• DATA FOR THE TASK
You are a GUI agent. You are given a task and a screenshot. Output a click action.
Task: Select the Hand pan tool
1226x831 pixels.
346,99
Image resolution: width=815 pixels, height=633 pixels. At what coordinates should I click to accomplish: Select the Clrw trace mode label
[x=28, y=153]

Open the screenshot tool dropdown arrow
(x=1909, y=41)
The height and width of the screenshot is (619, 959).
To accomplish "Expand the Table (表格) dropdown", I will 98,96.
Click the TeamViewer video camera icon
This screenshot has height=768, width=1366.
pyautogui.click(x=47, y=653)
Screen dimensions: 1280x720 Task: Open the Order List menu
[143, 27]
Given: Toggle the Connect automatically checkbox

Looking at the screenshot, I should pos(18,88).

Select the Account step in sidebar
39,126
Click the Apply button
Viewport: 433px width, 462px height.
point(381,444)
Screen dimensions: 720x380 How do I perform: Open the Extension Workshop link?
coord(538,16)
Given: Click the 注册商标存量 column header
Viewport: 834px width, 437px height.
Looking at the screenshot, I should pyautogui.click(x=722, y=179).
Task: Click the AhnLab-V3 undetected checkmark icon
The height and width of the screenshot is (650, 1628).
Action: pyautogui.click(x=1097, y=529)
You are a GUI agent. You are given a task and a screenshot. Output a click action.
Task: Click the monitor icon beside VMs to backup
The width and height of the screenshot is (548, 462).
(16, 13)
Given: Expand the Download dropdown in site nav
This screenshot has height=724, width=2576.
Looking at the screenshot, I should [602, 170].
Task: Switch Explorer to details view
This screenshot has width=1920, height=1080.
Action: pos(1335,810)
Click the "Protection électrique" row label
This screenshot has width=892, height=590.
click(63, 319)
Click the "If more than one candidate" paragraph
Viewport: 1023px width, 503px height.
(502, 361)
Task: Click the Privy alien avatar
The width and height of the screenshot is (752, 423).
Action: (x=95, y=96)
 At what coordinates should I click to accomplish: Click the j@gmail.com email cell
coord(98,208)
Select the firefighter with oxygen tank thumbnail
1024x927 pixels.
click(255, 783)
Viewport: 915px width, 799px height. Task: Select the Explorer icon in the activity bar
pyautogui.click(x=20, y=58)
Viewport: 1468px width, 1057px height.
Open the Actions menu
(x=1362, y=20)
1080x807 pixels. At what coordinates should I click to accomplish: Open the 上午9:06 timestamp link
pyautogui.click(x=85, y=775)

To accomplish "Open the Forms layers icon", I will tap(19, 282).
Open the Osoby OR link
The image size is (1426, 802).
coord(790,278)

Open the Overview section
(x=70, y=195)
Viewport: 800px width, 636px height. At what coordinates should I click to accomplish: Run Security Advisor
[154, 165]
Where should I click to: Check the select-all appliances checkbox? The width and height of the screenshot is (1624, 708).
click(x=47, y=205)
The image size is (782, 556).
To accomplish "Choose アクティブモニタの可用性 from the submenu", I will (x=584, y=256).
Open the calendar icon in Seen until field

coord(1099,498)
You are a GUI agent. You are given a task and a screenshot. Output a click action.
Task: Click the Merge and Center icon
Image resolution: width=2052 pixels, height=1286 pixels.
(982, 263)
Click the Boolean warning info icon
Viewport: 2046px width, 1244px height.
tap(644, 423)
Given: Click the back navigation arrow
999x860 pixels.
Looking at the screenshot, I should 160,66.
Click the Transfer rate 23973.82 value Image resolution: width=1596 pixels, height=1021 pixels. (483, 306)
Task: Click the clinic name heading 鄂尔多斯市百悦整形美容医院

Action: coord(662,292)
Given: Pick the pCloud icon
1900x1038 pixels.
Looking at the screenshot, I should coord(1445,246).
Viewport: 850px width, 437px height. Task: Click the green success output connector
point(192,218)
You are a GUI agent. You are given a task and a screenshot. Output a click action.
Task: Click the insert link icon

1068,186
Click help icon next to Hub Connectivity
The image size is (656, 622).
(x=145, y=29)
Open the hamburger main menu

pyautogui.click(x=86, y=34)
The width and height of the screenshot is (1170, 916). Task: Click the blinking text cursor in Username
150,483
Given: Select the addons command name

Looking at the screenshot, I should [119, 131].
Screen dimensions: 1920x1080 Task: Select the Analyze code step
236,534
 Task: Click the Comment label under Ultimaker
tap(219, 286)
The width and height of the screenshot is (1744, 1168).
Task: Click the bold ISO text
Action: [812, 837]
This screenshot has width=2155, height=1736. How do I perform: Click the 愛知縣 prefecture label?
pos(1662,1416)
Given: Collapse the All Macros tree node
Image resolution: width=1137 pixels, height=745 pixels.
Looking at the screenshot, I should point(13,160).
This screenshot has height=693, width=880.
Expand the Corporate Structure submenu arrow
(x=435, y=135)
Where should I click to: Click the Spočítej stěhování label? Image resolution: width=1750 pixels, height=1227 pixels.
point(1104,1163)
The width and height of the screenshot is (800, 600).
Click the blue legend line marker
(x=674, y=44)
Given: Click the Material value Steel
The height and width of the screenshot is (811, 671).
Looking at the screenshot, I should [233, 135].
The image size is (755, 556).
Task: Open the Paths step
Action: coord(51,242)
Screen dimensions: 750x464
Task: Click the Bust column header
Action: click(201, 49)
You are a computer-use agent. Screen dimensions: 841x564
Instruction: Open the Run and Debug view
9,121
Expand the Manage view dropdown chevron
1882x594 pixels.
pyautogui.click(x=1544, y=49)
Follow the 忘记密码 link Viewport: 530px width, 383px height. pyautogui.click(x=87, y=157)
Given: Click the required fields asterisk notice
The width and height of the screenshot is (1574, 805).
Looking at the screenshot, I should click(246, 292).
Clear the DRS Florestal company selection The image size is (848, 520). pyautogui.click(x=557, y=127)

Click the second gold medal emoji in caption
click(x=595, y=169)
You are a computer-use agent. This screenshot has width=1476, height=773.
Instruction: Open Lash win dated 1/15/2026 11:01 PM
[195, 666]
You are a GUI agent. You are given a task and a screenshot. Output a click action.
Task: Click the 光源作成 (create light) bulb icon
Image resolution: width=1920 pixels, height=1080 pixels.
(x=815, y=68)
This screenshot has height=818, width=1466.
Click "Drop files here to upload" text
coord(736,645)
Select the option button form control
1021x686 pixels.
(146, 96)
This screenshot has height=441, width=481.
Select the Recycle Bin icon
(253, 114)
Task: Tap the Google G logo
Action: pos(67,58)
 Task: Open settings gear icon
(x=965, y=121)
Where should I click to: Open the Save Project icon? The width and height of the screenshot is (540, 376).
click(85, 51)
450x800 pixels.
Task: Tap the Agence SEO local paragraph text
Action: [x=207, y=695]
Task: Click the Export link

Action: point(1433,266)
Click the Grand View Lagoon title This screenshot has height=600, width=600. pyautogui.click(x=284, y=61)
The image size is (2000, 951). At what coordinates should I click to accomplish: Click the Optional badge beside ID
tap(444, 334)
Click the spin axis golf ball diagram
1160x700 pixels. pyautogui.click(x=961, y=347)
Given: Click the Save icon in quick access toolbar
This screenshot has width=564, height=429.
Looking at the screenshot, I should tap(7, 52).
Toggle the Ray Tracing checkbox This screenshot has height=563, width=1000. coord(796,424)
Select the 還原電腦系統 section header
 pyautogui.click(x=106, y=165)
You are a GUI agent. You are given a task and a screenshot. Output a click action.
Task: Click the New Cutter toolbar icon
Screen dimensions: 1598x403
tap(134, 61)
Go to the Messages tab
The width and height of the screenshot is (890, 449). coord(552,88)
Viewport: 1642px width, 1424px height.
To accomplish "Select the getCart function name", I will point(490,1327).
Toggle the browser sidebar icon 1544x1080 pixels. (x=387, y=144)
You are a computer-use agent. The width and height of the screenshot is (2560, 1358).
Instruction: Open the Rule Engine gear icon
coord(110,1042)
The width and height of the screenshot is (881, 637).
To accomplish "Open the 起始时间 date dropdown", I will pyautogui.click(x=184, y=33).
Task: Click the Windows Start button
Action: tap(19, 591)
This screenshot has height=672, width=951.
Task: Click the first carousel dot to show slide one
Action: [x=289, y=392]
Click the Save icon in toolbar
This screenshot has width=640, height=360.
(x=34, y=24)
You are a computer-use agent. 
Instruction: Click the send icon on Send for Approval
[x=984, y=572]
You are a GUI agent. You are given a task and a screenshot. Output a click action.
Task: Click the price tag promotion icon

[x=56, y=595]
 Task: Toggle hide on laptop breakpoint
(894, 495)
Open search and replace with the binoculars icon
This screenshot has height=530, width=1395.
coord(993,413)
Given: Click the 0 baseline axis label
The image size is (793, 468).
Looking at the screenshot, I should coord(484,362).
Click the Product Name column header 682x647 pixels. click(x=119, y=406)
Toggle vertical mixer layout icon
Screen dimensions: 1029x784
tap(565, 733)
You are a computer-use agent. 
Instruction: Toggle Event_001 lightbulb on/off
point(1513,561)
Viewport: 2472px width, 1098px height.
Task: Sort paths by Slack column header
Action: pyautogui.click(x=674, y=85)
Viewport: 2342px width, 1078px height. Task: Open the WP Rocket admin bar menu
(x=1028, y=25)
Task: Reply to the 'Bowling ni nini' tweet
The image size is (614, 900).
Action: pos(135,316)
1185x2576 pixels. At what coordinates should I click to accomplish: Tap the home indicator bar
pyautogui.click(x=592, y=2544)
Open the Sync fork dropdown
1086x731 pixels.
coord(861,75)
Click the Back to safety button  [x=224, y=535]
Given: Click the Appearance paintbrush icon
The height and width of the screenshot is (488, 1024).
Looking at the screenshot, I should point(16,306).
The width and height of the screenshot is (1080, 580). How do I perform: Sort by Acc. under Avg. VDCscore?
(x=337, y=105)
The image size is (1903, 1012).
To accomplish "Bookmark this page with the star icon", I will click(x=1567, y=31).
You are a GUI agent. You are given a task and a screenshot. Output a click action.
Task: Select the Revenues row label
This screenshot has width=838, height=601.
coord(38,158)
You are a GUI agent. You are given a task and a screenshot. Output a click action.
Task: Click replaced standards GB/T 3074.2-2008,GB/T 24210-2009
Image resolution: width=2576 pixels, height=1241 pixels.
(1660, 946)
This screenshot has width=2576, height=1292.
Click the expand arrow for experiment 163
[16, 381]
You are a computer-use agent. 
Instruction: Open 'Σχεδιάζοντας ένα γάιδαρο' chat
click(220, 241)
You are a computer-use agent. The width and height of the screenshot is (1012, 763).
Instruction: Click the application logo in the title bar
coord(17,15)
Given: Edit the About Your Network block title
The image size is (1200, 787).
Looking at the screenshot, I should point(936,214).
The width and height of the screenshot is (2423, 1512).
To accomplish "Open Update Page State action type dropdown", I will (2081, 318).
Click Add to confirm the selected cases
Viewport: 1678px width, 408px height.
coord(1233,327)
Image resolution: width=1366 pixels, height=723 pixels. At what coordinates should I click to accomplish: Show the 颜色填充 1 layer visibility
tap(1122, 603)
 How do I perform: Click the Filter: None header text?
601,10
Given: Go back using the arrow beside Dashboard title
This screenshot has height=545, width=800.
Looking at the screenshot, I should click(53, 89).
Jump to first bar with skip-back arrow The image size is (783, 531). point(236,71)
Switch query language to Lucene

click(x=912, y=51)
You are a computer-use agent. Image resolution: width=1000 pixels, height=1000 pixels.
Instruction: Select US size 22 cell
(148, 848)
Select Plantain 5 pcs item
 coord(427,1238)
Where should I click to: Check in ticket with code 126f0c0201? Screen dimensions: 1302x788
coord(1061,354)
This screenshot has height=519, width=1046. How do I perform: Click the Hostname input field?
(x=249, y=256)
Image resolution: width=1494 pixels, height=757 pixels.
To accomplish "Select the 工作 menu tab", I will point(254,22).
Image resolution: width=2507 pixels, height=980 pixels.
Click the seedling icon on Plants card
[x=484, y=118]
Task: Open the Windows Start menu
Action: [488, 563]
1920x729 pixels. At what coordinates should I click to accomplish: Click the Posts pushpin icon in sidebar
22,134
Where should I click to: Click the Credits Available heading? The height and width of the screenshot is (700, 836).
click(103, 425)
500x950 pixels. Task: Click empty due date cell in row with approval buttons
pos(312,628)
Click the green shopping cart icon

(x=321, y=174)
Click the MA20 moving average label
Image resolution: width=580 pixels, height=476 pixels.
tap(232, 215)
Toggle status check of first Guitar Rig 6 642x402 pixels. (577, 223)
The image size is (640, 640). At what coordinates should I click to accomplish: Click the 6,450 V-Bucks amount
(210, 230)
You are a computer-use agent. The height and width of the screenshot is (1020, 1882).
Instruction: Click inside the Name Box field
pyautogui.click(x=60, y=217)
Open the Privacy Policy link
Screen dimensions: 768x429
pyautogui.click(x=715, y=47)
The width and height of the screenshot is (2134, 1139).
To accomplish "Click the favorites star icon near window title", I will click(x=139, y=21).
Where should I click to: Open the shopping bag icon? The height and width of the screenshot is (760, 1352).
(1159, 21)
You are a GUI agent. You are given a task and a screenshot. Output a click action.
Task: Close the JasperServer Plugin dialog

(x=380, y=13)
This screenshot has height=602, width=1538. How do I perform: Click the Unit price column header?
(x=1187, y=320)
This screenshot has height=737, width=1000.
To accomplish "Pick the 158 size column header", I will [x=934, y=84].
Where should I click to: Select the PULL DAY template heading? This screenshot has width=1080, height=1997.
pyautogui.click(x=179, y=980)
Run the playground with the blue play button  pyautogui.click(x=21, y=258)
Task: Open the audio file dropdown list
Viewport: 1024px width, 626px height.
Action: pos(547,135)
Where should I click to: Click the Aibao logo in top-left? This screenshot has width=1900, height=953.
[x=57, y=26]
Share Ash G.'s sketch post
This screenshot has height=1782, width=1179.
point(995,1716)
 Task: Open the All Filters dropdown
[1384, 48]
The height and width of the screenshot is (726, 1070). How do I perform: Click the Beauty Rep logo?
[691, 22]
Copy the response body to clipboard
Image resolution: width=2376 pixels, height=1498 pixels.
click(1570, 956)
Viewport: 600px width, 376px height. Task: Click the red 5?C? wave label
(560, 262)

• EXERCISE PROMPT
List the lines from the start of the records above through the line containing "[x=28, y=153]" as a numbered list, and skip any blank lines.

• TASK RESULT
1. You are a GUI agent. You are given a task and a screenshot. Output a click action.
2. Task: Select the Hand pan tool
3. 1226x831 pixels.
4. 346,99
5. Image resolution: width=815 pixels, height=633 pixels. At what coordinates should I click to accomplish: Select the Clrw trace mode label
6. [x=28, y=153]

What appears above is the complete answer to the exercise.